(Records from a data source)
================

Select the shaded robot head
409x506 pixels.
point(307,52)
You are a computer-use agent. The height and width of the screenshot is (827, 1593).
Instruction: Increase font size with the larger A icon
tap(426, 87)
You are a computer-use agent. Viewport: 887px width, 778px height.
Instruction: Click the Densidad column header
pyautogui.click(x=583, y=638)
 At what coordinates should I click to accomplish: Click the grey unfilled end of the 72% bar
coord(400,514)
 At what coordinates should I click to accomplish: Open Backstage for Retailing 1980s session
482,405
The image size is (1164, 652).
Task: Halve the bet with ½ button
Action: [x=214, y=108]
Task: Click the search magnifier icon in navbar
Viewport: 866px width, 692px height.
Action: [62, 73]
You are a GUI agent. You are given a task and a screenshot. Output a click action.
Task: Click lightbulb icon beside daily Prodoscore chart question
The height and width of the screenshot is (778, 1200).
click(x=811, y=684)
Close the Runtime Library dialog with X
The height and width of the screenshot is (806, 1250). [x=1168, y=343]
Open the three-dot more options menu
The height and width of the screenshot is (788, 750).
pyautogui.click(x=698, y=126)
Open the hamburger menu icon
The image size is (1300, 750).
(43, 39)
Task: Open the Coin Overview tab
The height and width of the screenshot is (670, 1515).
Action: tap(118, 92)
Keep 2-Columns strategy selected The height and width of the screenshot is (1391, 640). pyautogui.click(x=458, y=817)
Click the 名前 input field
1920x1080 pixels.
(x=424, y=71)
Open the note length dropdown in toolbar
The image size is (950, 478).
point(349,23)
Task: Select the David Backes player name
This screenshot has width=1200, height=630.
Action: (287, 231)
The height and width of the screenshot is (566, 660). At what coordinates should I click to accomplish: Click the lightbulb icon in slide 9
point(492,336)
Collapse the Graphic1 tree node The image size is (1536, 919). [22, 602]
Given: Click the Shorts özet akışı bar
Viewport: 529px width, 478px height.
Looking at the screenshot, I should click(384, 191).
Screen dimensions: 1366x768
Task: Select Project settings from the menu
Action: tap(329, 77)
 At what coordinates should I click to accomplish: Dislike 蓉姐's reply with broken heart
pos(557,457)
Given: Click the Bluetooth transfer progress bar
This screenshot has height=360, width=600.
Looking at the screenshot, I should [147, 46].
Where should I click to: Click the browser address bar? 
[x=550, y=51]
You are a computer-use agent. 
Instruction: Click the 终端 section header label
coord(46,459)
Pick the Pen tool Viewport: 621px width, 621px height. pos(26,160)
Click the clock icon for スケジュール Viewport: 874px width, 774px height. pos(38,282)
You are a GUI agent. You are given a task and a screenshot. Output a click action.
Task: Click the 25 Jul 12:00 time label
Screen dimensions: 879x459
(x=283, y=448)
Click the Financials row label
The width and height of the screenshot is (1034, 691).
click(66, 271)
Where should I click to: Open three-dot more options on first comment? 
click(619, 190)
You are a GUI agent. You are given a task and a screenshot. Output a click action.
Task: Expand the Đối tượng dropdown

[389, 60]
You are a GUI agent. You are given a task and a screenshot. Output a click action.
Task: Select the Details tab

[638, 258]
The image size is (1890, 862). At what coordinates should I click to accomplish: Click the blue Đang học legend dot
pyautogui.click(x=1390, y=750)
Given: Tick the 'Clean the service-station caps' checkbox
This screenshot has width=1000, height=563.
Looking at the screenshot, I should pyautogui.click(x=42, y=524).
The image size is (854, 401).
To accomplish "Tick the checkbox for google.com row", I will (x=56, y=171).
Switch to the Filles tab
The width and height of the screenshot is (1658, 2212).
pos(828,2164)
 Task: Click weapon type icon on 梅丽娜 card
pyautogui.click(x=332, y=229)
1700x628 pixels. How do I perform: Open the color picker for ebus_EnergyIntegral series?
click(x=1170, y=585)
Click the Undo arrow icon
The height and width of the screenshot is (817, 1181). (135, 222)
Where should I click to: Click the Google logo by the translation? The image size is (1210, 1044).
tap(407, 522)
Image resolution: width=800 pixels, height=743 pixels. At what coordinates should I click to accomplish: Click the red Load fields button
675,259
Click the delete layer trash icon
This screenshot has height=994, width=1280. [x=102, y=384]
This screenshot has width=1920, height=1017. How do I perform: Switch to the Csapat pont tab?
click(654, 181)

================

Task goal:
Your answer should be the records themselves, returned word for word.

Output for this exercise:
Select the shaded robot head
409x506 pixels.
point(307,52)
You are a computer-use agent. The height and width of the screenshot is (827, 1593).
Instruction: Increase font size with the larger A icon
tap(426, 87)
You are a computer-use agent. Viewport: 887px width, 778px height.
Instruction: Click the Densidad column header
pyautogui.click(x=583, y=638)
 At what coordinates should I click to accomplish: Click the grey unfilled end of the 72% bar
coord(400,514)
 At what coordinates should I click to accomplish: Open Backstage for Retailing 1980s session
482,405
The image size is (1164, 652).
Task: Halve the bet with ½ button
Action: [x=214, y=108]
Task: Click the search magnifier icon in navbar
Viewport: 866px width, 692px height.
Action: [62, 73]
You are a GUI agent. You are given a task and a screenshot. Output a click action.
Task: Click lightbulb icon beside daily Prodoscore chart question
The height and width of the screenshot is (778, 1200).
click(x=811, y=684)
Close the Runtime Library dialog with X
The height and width of the screenshot is (806, 1250). [x=1168, y=343]
Open the three-dot more options menu
The height and width of the screenshot is (788, 750).
pyautogui.click(x=698, y=126)
Open the hamburger menu icon
The image size is (1300, 750).
(43, 39)
Task: Open the Coin Overview tab
The height and width of the screenshot is (670, 1515).
Action: tap(118, 92)
Keep 2-Columns strategy selected The height and width of the screenshot is (1391, 640). pyautogui.click(x=458, y=817)
Click the 名前 input field
1920x1080 pixels.
(x=424, y=71)
Open the note length dropdown in toolbar
The image size is (950, 478).
point(349,23)
Task: Select the David Backes player name
This screenshot has width=1200, height=630.
Action: (287, 231)
The height and width of the screenshot is (566, 660). At what coordinates should I click to accomplish: Click the lightbulb icon in slide 9
point(492,336)
Collapse the Graphic1 tree node The image size is (1536, 919). [22, 602]
Given: Click the Shorts özet akışı bar
Viewport: 529px width, 478px height.
Looking at the screenshot, I should click(384, 191).
Screen dimensions: 1366x768
Task: Select Project settings from the menu
Action: tap(329, 77)
 At what coordinates should I click to accomplish: Dislike 蓉姐's reply with broken heart
pos(557,457)
Given: Click the Bluetooth transfer progress bar
This screenshot has height=360, width=600.
Looking at the screenshot, I should [147, 46].
Where should I click to: Click the browser address bar? 
[x=550, y=51]
You are a computer-use agent. 
Instruction: Click the 终端 section header label
coord(46,459)
Pick the Pen tool Viewport: 621px width, 621px height. pos(26,160)
Click the clock icon for スケジュール Viewport: 874px width, 774px height. pos(38,282)
You are a GUI agent. You are given a task and a screenshot. Output a click action.
Task: Click the 25 Jul 12:00 time label
Screen dimensions: 879x459
(x=283, y=448)
Click the Financials row label
The width and height of the screenshot is (1034, 691).
click(66, 271)
Where should I click to: Open three-dot more options on first comment? 
click(619, 190)
You are a GUI agent. You are given a task and a screenshot. Output a click action.
Task: Expand the Đối tượng dropdown

[389, 60]
You are a GUI agent. You are given a task and a screenshot. Output a click action.
Task: Select the Details tab

[638, 258]
The image size is (1890, 862). At what coordinates should I click to accomplish: Click the blue Đang học legend dot
pyautogui.click(x=1390, y=750)
Given: Tick the 'Clean the service-station caps' checkbox
This screenshot has width=1000, height=563.
Looking at the screenshot, I should pyautogui.click(x=42, y=524).
The image size is (854, 401).
To accomplish "Tick the checkbox for google.com row", I will (x=56, y=171).
Switch to the Filles tab
The width and height of the screenshot is (1658, 2212).
pos(828,2164)
 Task: Click weapon type icon on 梅丽娜 card
pyautogui.click(x=332, y=229)
1700x628 pixels. How do I perform: Open the color picker for ebus_EnergyIntegral series?
click(x=1170, y=585)
Click the Undo arrow icon
The height and width of the screenshot is (817, 1181). (135, 222)
Where should I click to: Click the Google logo by the translation? The image size is (1210, 1044).
tap(407, 522)
Image resolution: width=800 pixels, height=743 pixels. At what coordinates should I click to accomplish: Click the red Load fields button
675,259
Click the delete layer trash icon
This screenshot has height=994, width=1280. [x=102, y=384]
This screenshot has width=1920, height=1017. How do I perform: Switch to the Csapat pont tab?
click(654, 181)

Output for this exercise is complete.